- Based on: Killer Hair by Ellen Byerrum
- Directed by: Patricia Dyar Waldon Ania Musialowicz
- Starring: Maggie Lawson Sadie LeBlanc Victor Webster James McDaniel Sarah Edmondson Katharine Isabelle Mario Cantone Finola Hughes Jocelyne Loewen Jason Schombing Christopher Shyer Mark Consuelos Mary McDonnell
- Country of origin: United States

Production
- Running time: 90 minutes

Original release
- Network: Lifetime
- Release: June 21, 2009

= Killer Hair =

Based on a book written by Ellen Byerrum (Crime of Fashion), Killer Hair (also known as Crime of Fashion: Killer Hair or Killer Hair: A Crime of Fashion Mystery) is a television film that aired on the Lifetime Movie Network in 2009. The storyline follows a fashion journalist, Lacey Smithsonian, as she investigates the discovery of a dead body inside her friend's Washington, DC hair salon.

==Synopsis==
The story begins with the discovery of an emerging fashion stylist's dead body. Angie Woods, a stylist recognized for succeeding with difficult rejuvenation jobs, is found dead with a razor in her hand. Investigators suggest that Woods committed suicide because of the unattractive hairstyle she was wearing. Smithsonian (Maggie Lawson), a fashion columnist and amateur private investigator, is an acquaintance of Woods and suspects something more sinister; she believes that a notable client of Woods, a congressional staffer with a salacious web site, is somehow implicated. Detective Vic Donovan (Victor Webster) is assigned to the case.
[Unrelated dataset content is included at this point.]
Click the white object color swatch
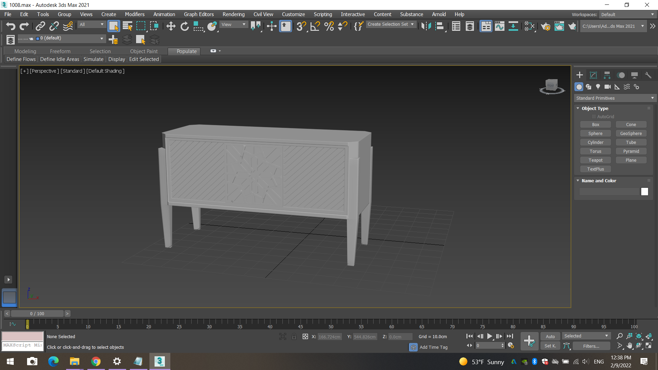This screenshot has width=658, height=370. tap(644, 192)
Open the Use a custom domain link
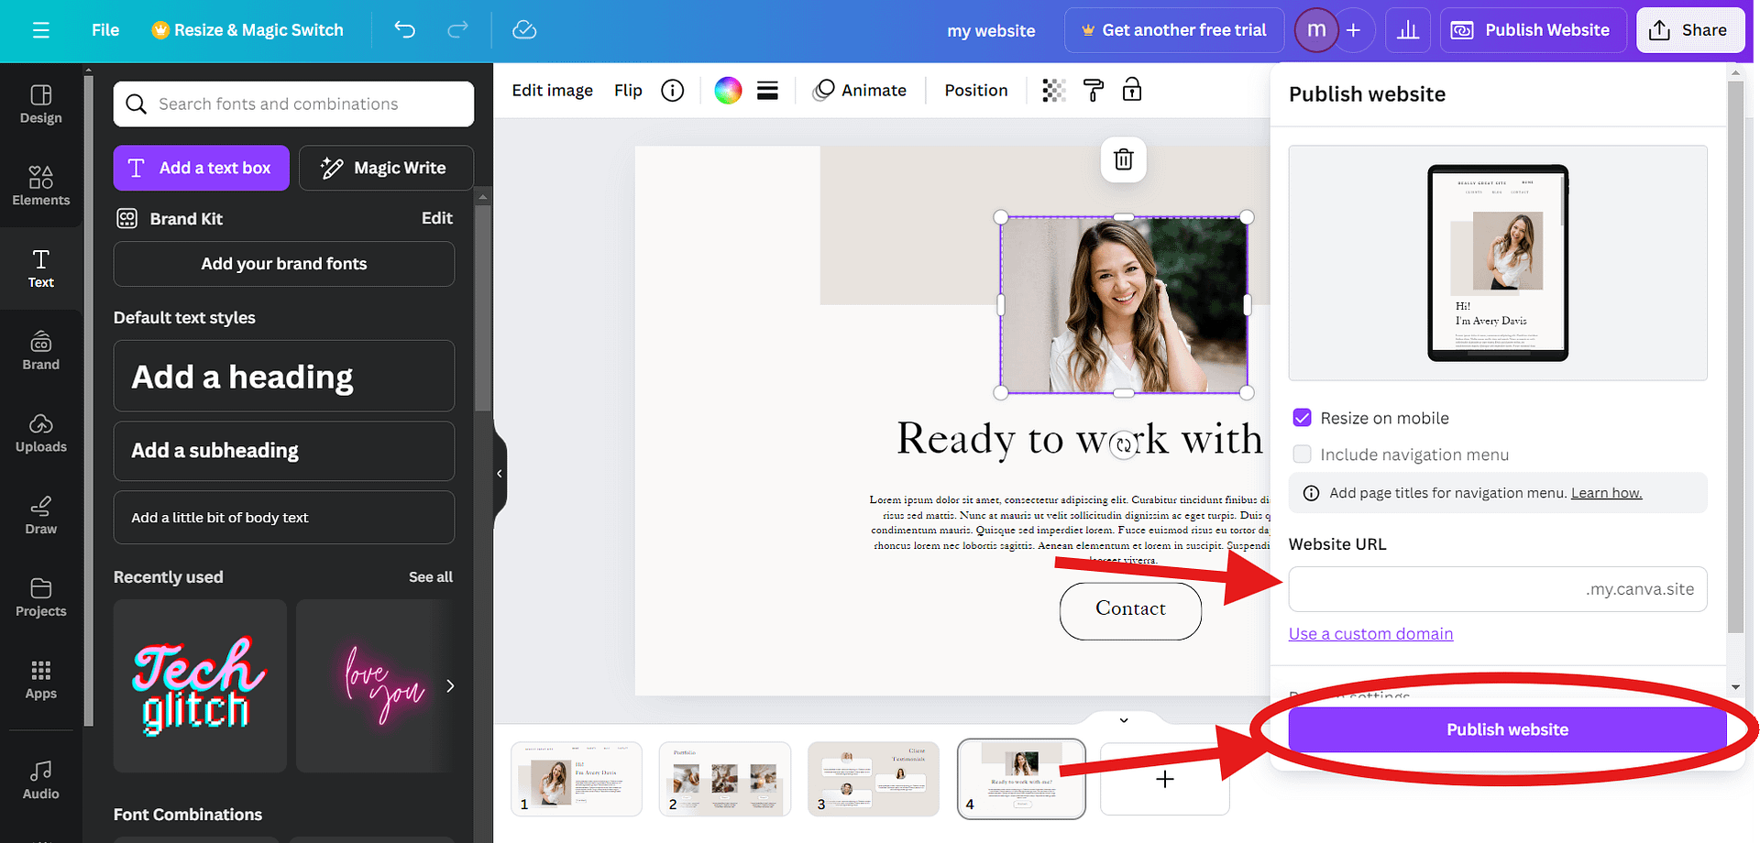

This causes complications due to his prior romantic affair with Smithsonian.

==Cast and characters==
- Maggie Lawson as Lacey Smithsonian
- Sadie LeBlanc as Stella Lake
- Victor Webster as Vic Donovan
- James McDaniel as Mac
- Sarah Edmondson as Brooke Barton
- Katharine Isabelle as Charise Smithsonian
- Mario Cantone as Leonardo
- Finola Hughes as Josette Radford
- Jocelyne Loewen as Felicity Pickles
- Jason Schombing as Detective Harding
- Christopher Shyer as Boyd Radford
- Mark Consuelos as Tony Trujillo
- Mary McDonnell as Rose Smithsonian
- Peter Kelamis as Agent Thorn
- Christopher Jacot as Beau Radford
- Lynda Boyd as Marcia Robinson
- Carmen Moore as Sherri Gold
- Sarah Smyth as Tammi

==Sequel==
A sequel based on another book by Byerrum, Hostile Makeover, was televised seven days after this film, on June 28, 2009.